Six leçons à tirer de ce dimanche de votations sur l’assurance maladie
La population suisse ploie sous un système de santé par certains côtés luxueux en comparaison internationale. Mais le peuple a une nouvelle fois refusé deux initiatives qui proposaient des solutions. Pourquoi? Et quelle sera la suite? Analyse.
1. La 13e rente AVS a agi comme un boomerang
La gauche suisse pensait surfer sur la vague du succès. Après le oui à la 13e rente AVS au mois de mars, c’est un Parti socialiste presque euphorique qui s’est lancé dans la campagne de votation sur la limitation des primes d’assurance maladie à 10% du revenu.
Or, la victoire historique acquise lors du vote sur l’AVS (Assurance vieillesse et survivants) s’est transformée en boomerang.

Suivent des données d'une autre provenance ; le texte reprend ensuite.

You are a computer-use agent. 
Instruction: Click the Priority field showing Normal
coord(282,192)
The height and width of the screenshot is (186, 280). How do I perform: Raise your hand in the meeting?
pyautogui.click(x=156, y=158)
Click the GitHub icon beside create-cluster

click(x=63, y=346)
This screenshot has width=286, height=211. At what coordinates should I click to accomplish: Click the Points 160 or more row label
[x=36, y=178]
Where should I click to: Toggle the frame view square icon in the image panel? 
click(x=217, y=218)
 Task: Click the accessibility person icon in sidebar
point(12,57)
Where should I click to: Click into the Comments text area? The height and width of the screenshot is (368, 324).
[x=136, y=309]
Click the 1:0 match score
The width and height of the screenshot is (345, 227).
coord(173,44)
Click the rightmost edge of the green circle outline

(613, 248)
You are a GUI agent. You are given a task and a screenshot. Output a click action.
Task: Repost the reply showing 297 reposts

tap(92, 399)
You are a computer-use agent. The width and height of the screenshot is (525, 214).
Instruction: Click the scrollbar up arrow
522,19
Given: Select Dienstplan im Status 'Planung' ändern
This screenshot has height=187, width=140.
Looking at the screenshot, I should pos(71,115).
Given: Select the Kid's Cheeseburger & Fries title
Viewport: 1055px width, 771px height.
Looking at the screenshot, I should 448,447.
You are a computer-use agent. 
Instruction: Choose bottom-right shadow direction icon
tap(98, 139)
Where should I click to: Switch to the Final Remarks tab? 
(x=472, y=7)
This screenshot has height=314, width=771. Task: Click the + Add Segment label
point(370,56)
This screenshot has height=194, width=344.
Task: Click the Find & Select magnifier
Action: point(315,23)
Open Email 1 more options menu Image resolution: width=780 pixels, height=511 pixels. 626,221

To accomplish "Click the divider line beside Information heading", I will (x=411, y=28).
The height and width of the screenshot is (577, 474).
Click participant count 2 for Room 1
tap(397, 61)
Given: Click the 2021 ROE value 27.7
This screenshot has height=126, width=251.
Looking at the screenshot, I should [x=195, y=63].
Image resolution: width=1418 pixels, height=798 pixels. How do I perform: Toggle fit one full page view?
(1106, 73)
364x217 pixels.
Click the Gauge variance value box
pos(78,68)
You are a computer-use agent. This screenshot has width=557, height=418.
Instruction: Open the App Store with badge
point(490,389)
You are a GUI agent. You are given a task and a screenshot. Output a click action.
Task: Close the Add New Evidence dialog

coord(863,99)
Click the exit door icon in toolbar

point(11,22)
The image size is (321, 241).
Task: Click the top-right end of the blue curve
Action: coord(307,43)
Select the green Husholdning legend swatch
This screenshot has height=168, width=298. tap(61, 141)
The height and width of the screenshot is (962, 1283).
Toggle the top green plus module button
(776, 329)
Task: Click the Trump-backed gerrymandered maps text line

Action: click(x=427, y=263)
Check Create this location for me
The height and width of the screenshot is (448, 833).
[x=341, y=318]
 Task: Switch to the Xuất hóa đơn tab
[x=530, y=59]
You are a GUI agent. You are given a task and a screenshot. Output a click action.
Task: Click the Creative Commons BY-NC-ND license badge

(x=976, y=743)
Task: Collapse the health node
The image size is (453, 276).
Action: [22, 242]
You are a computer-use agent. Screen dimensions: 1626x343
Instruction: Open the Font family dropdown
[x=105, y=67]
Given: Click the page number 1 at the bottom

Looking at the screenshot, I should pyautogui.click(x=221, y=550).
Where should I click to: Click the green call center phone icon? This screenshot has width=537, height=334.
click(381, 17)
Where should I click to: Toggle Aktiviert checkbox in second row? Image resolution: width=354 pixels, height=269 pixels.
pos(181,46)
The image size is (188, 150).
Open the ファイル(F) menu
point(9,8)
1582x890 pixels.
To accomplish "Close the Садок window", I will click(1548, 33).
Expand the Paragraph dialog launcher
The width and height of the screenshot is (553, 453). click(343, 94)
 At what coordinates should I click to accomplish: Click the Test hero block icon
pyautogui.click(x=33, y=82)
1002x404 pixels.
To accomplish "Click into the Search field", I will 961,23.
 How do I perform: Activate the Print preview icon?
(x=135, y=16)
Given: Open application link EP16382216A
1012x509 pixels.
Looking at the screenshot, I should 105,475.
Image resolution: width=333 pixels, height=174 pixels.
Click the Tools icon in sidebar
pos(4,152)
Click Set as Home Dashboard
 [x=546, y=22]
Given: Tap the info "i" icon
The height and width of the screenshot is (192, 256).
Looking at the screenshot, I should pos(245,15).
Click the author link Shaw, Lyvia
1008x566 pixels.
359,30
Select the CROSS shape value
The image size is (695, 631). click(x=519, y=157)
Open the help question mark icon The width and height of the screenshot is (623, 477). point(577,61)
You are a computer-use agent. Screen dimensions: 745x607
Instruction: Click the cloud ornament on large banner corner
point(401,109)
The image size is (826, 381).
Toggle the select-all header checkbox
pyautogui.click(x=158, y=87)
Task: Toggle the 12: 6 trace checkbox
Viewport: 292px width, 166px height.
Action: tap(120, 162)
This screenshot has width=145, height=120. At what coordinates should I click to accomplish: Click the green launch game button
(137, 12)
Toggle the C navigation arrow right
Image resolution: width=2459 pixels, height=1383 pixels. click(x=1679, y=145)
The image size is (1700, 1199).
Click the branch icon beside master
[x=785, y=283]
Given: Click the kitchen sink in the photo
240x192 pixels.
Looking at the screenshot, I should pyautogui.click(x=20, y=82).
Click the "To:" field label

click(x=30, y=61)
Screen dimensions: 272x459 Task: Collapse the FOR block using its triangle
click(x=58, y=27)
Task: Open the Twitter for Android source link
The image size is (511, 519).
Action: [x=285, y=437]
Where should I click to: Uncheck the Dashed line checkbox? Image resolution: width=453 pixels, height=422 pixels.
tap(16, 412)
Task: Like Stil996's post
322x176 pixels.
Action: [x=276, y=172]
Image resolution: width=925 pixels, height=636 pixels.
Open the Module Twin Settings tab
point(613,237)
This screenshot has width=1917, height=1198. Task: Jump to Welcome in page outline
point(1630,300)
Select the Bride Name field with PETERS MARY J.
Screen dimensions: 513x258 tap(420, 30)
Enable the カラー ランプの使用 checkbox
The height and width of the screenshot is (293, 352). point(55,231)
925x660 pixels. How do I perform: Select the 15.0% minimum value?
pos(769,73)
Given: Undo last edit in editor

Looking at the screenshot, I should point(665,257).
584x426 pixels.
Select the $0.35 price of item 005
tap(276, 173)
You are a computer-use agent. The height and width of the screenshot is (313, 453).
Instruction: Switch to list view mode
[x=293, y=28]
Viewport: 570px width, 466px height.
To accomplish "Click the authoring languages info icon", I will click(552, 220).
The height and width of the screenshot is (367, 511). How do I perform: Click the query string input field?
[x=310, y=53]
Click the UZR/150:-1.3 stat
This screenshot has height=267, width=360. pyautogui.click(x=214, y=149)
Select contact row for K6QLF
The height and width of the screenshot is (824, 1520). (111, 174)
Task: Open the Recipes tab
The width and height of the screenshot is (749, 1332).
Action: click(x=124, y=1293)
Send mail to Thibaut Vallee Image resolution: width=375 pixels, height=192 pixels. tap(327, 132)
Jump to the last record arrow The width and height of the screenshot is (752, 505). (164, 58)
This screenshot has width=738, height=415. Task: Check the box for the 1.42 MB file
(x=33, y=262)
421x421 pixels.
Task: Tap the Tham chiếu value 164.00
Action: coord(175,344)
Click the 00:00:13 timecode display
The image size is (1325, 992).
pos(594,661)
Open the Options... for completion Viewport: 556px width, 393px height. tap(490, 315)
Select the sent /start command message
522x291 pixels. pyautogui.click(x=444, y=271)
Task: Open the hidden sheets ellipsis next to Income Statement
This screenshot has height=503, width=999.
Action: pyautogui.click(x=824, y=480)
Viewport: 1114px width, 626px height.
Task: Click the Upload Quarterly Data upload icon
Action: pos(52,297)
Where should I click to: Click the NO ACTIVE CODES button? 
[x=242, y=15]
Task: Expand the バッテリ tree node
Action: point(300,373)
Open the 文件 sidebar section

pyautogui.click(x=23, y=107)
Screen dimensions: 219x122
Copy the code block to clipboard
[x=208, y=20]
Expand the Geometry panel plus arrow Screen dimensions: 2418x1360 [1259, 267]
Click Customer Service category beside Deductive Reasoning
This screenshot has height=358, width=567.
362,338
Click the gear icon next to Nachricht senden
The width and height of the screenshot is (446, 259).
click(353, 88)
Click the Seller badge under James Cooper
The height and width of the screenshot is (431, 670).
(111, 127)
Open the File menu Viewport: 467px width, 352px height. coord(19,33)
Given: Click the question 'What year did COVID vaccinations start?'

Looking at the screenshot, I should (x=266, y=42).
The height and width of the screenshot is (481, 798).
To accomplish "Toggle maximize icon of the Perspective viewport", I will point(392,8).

Le financement de la 13e rente AVS vire au fiasco politique. La logique qui veut que quelqu’un paie le coût de la réforme a frappé les consciences au moment même du lancement de la campagne de votation sur le projet de limitation des primes du PS. Et ceci, dans un contexte de finances publiques fédérales tendu.
De quoi apporter de l’eau au moulin aux partis de droite, opposés à l’initiative. L’argument selon lequel l’initiative sur la limitation des primes pouvait engendrer des coûts jusqu’à deux fois plus élevés que ceux de la 13e rente AVS a fait mouche.
Un autre élément a joué. Dès le départ, celui et celle qui aurait eu à payer la facture d’une limitation des primes était connu: le ou la contribuable. Au contraire de la campagne sur la 13e rente AVS, durant laquelle des idées de financement irréalistes (taxation sur les transactions financières notamment) ont été mises sur la table, personne ne pouvait espérer cette fois-ci passer entre les gouttes.
2. Les Suisses de l’étranger ont soutenu les personnes à bas revenu
Les Suisses de l’étranger ont contribué à combler une lacune en s’engageant plus fortement en faveur des personnes disposant de revenus modestes que leurs concitoyens de l’intérieur. Car les bénéficiaires potentiels qui auraient le plus profité d’une limitation des primes, à savoir les familles à bas revenu, ne sont pas les plus coutumiers des urnes. Souvent, ils n’ont même pas le droit de vote. Beaucoup appartiennent aux 27% qui, vivant en Suisse et y payant des impôts, n’ont pourtant pas voix au chapitre. Car pour cela, il faut posséder le passeport rouge à croix blanche.
Les Suisses de l’étranger ne sont certes pas concernés par les primes d’assurance maladie, car ils n’ont – sauf exception – pas le droit de s’assurer en Suisse. Ils n’auraient pas non plus eu à subir d’éventuelles hausses d’impôts en cas d’acceptation de l’initiative.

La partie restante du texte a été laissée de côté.